10. Système endocrinien
Le terme d’hormone a été défini par Ernest Starling en 1905. « Ces messagers chimiques… ou « hormones » (de hormao, j’excite, je stimule) comme nous pouvons les appeler, doivent être transportées de l’organe où elles ont été produites à l’organe qu’elles affectent, par le moyen du courant sanguin, et les besoins physiologiques de l’organisme qui se reproduisent continuellement doivent provoquer de façon répétée leur production et leur circulation dans le corps. » (figure 10.1)
Fig. 10.1 |
Propriétés des hormones
Elles sont sécrétées en faibles quantités par des tissus glandulaires spécialisés.
Elles sont déversées directement dans le courant sanguin et transportées par le système vasculaire. Leur action s’effectue ainsi à distance.
Leur action persiste lorsque toute connexion nerveuse avec l’organe a été supprimée.
Elles agissent, conjointement au système nerveux, comme régulateurs physiologiques du métabolisme et comme intégrateurs, habituellement en synergie avec une ou plusieurs autres hormones.
Action des hormones
■ RÉCEPTEURS MEMBRANAIRES
Ce sont des structures situées sur la membrane des cellules. Ils reconnaissent surtout les hormones polypeptidiques comme l’insuline, l’hormone de croissance, etc.
Principales hormones : hormones polypeptidiques.
Leur taille varie d’un minuscule tripeptide à une masse de plusieurs milliers d’acides aminés. Les principales hormones polypeptidiques sont :
1. Hormones hypothalamiques (ADH, TRH, GRH, LHRH, CRH).
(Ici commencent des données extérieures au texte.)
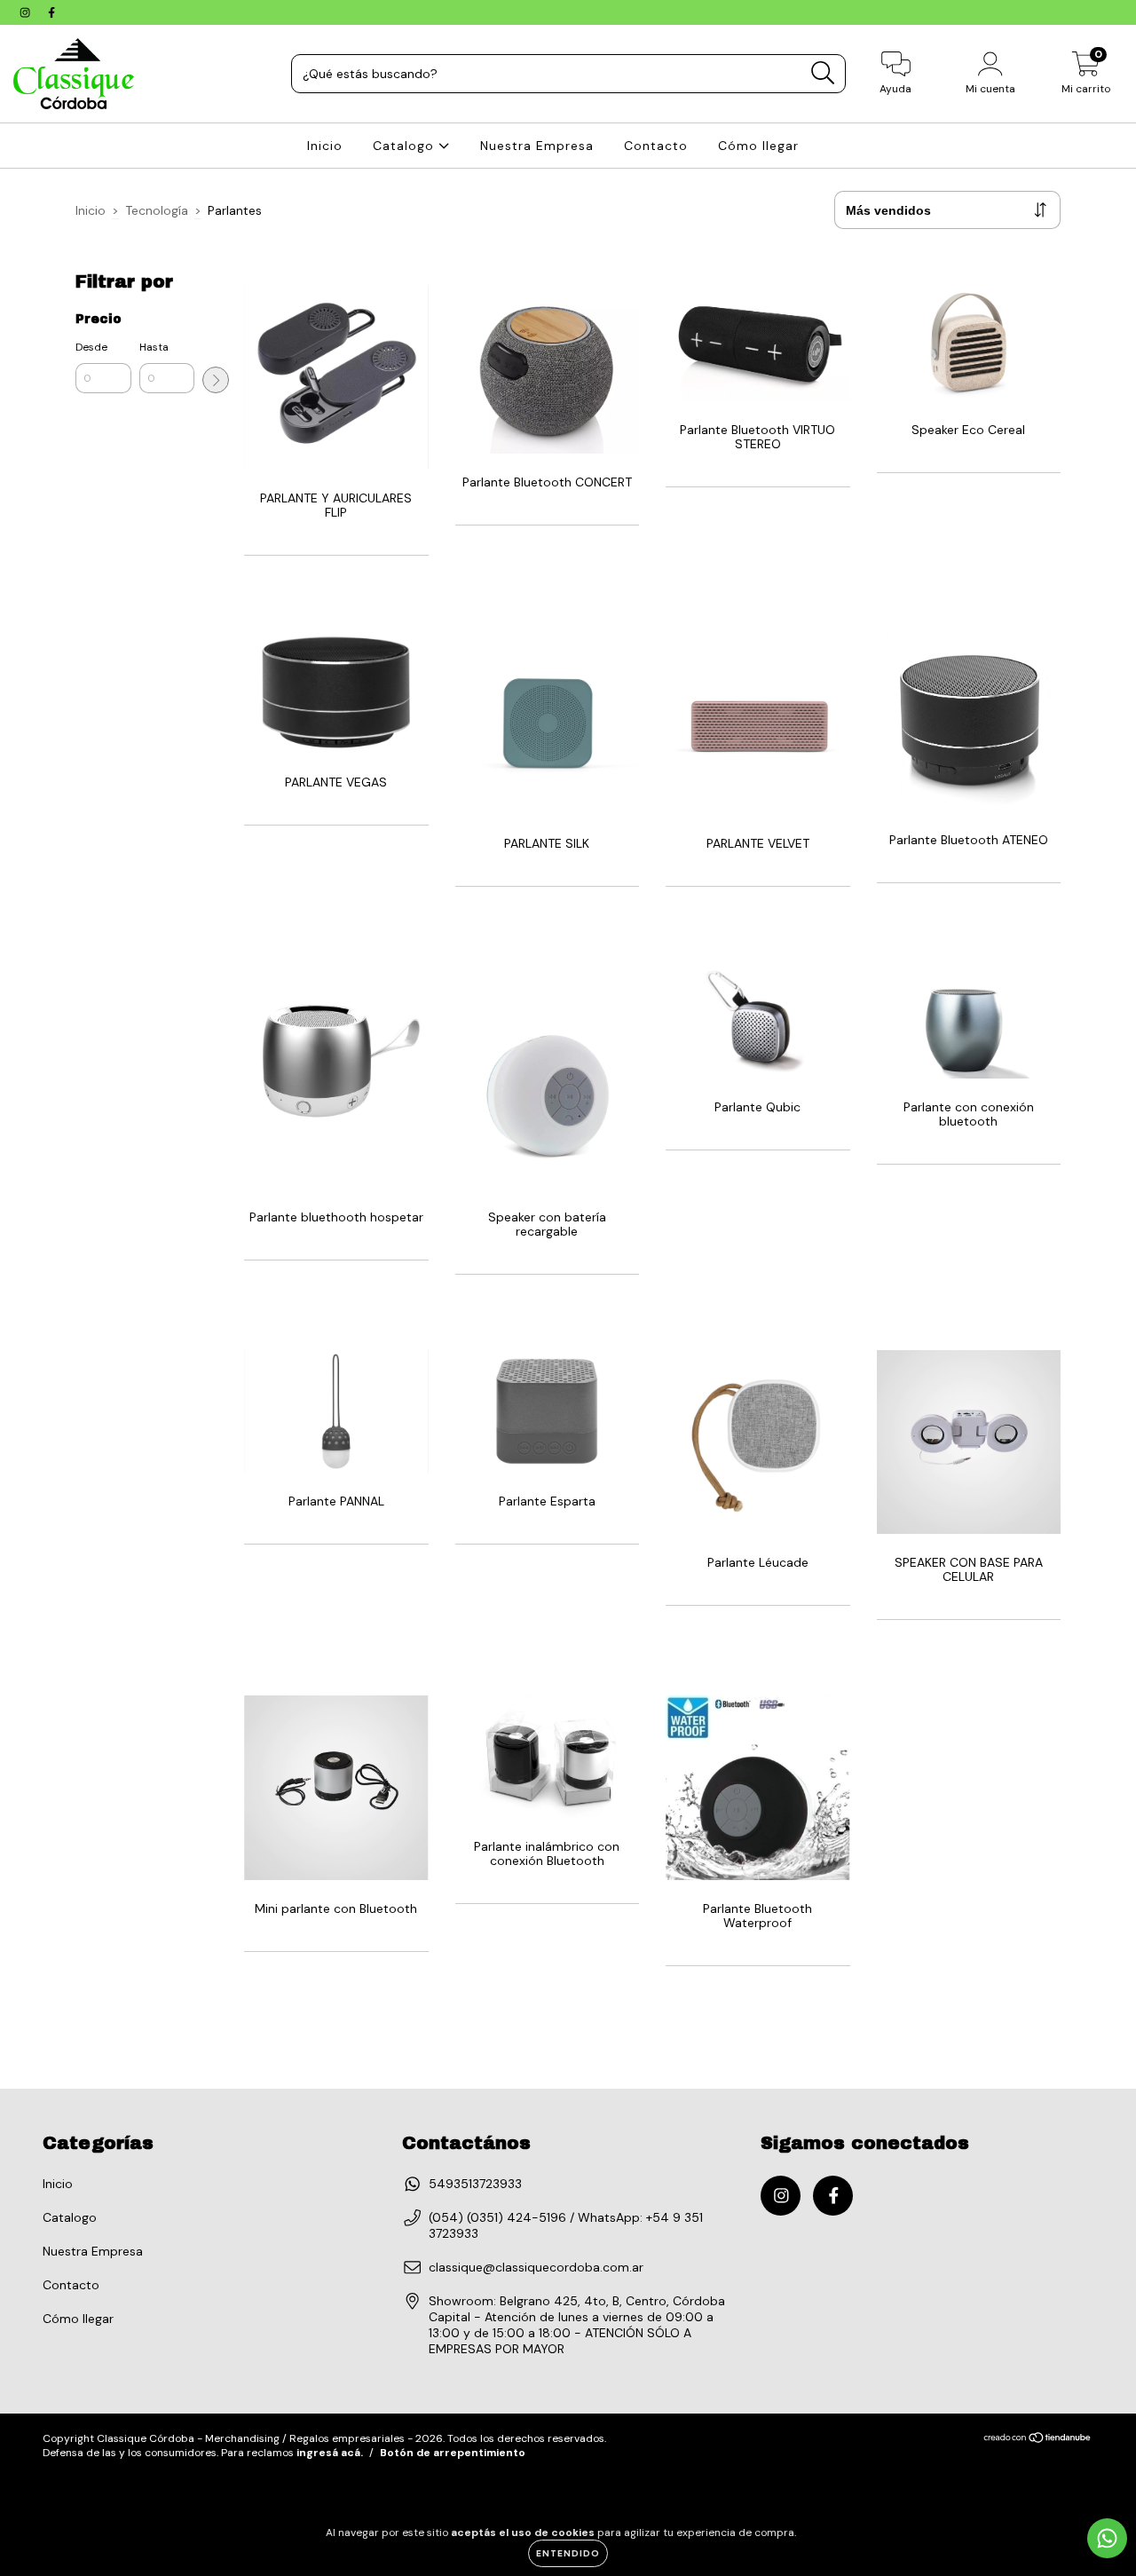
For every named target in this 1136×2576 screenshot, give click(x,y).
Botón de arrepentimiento (452, 2453)
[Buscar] (823, 73)
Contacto (656, 146)
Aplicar (215, 380)
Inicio (325, 146)
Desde (91, 347)
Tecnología (156, 210)
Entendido (568, 2553)
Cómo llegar (758, 146)
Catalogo (405, 146)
2. Hormones hypophysaires (TSH, FSH, LH, GH, prolactine, ACTH).
3. Insuline et glucagon.
4. Parathormone et calcitonine.
Les hormones polypeptidiques sont transportées dans le sang en étant fixées à des protéines plasmatiques. Seule la forme libre est active.
Leur dosage se fait par méthode immunologique utilisant des antigènes ou des anticorps marqués par radioactivité ou par d’autres substances (fluor, enzymes…).
5. Dérivés de la tyrosine
– la dopamine;
– l’adrénaline et la noradrénaline;
– les hormones thyroïdiennes.
Ce sont des hormones dont le rôle est de stimuler brutalement le fonctionnement de leurs cellules cibles.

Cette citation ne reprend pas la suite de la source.